• [EXERCISES TO COMPLETE]:
- 1) Summarize the post about the Trans Day of Visibility speech below in two sentences.
- 2) In the post about the Trans Day of Visibility speech below, what does FUTR stand for?
- 3) Extend the post about the Trans Day of Visibility speech below, picking up after its final sentence.

• [QUOTED PASSAGE]:
= = =

Yesterday, I had the great honor of speaking in Washington for Trans Day of Visibility. I was invited by Christopher Street Project and representing FUTR (Families United for Trans Rights.)
I wanted to share the entirety of my remarks here. After all, what media picks up on is… this:
“Rare outing” is such funny code for “trans rights rally” but okay! (Also who wouldn’t want a break from being perceived when people continue to propogate the age old sin of photographing from below? But the sin is mine, because I read the Daily Wail as I call it and now I’ve been outed.)
BTW, the vibe was more this:
And I met so many incredible activists and thinkers (like my longtime internet bestie, brilliant writer and strategist Charlotte Clymer and tireless organizer, advocate & fellow animal lover Josie Caballero, among many others.)

= = =

• [INFORMATION PROVIDED]:
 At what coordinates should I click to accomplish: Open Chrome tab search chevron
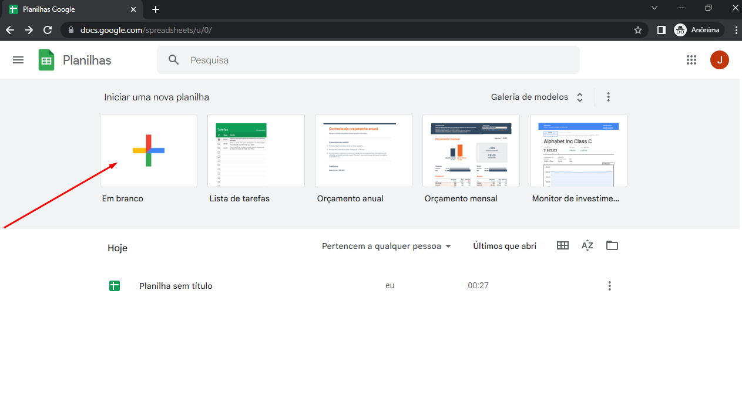tap(654, 8)
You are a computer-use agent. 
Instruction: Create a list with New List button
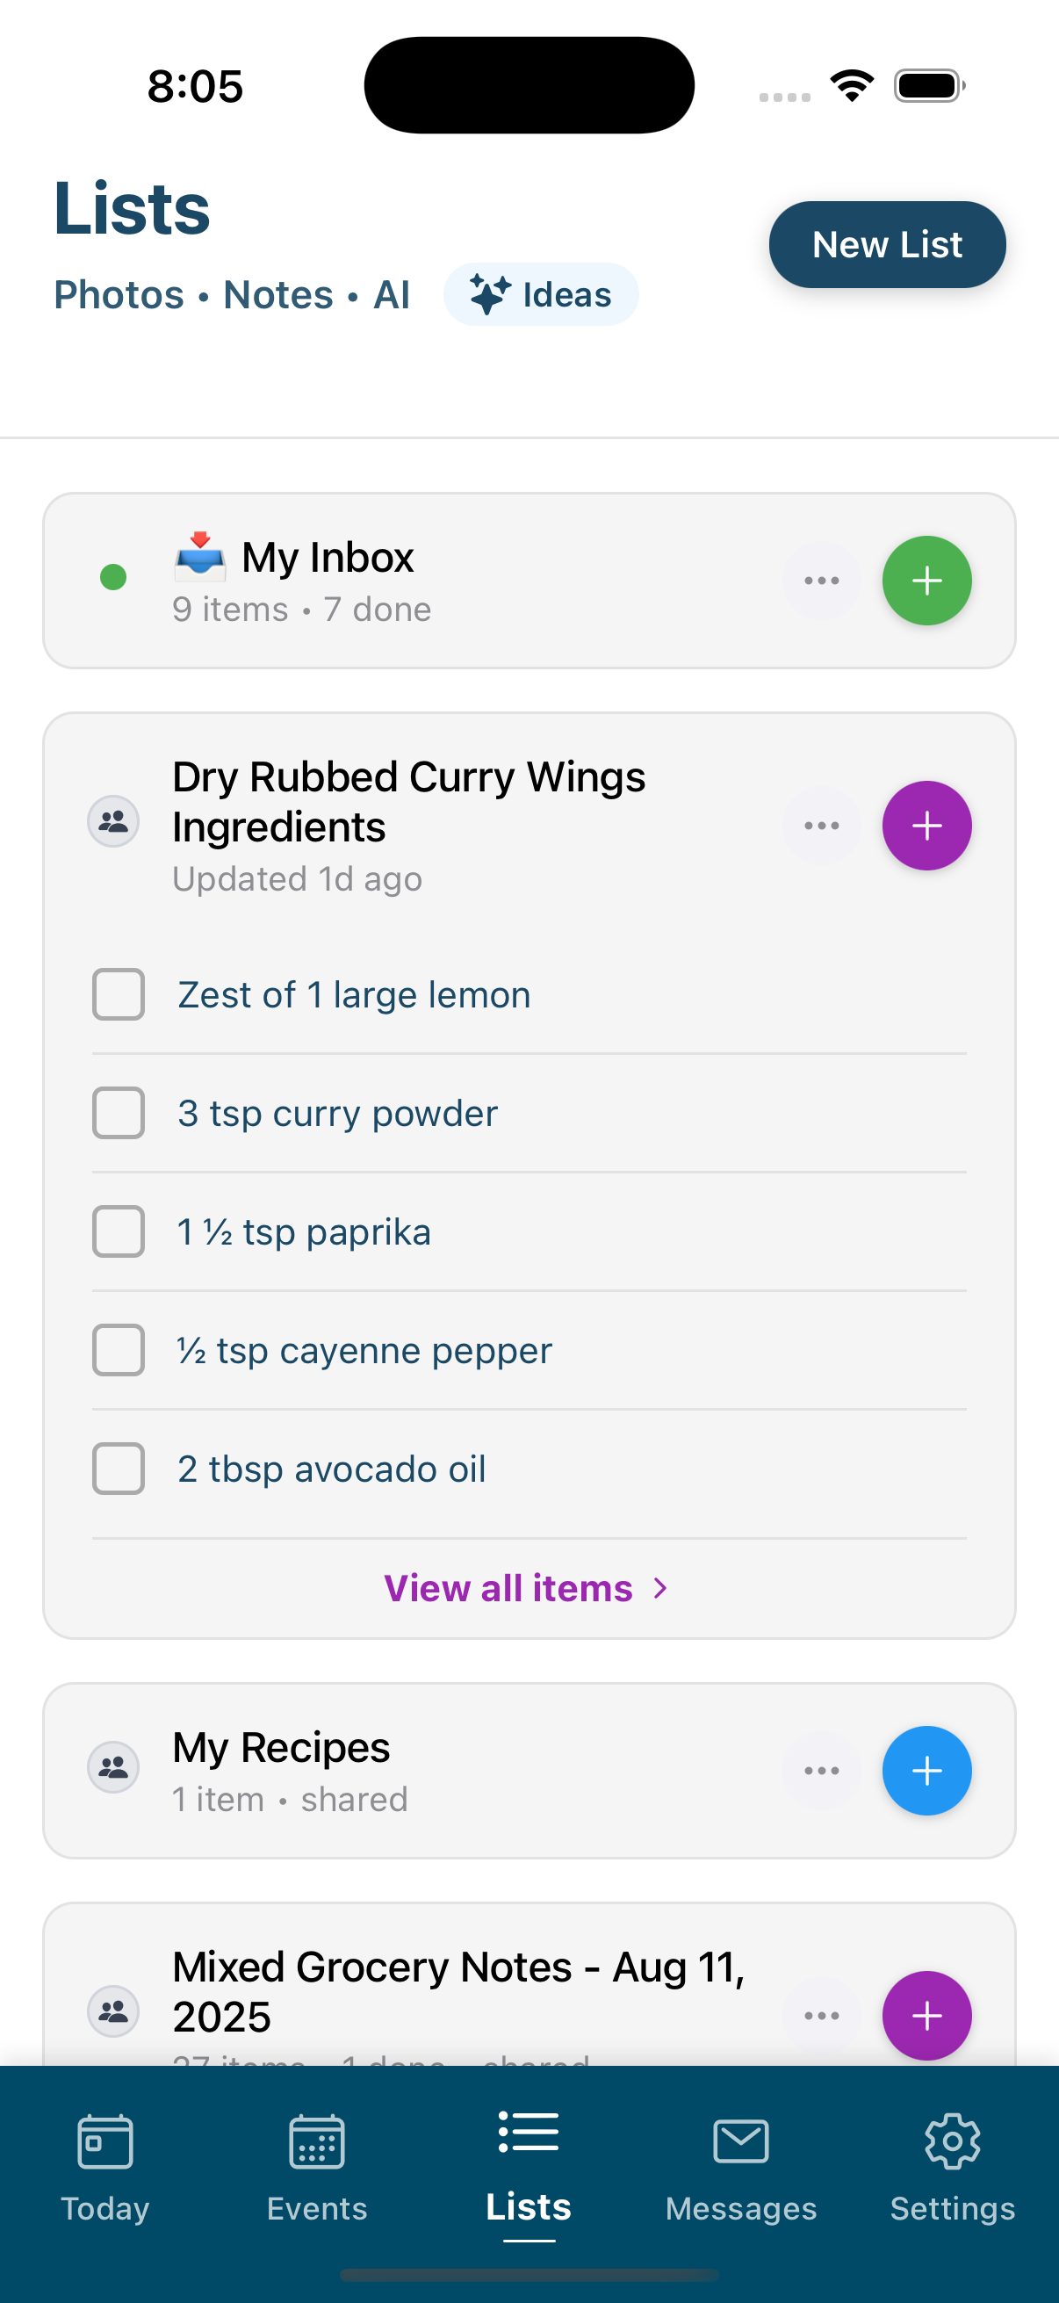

= = =

• [EXPECTED OUTPUTS]:
- 1) The writer spoke in Washington for Trans Day of Visibility at the invitation of Christopher Street Project, representing FUTR, and shares the full remarks because the media focused on something else. The writer jokes about a tabloid calling the rally a "rare outing" and photographing from below, says the real vibe was different, and mentions meeting many activists and thinkers, including Charlotte Clymer and Josie Caballero.

- 2) Families United for Trans Rights.

- 3)
In addition to the speech, I am also sharing a list of books by trans authors that are essential reading, whether you are a trans person, love a trans person, or simply want to understand more about the trans experience (that understanding is a gift to everyone, no matter your gender identity or expression.) These are just a smattering of favorites. I read my advance copy of Tommy Dorfman’s Maybe This Will Save Me as I drove from DC back to my parents’ apartment in the city- it has me meditating on family even more, thinking about the kind we are born into (my parents, who have placed a mattress in a walk in closet and often come in at 5am and drop literal shoes on my head because they’ve forgotten I’m there. And yet, there’s nowhere else I’d want to be tonight…) and the kind we make (DIET POKE, who is coming to spend some summer with me while I shoot a movie just because we can’t bear too much time without being under the same roof.)
I think the magic of meeting and re-meeting my brother through his transition is that somewhere along the way he became both.
REMARKS:
It’s an honor to be here today, to speak to and about a community that has impacted my life so profoundly.
We’ve heard from a range of incredible policy makers who can speak to the ways we can help to protect the civil rights of our trans friends and family.
We’ve heard a lot from people much more qualified than I am, about how to stand strong in the face of such hatred and misunderstanding.
Those experts have naturally addressed the dangers and traumas trans people face in America today, and hard truths about how trans people are valued by the current leadership of America.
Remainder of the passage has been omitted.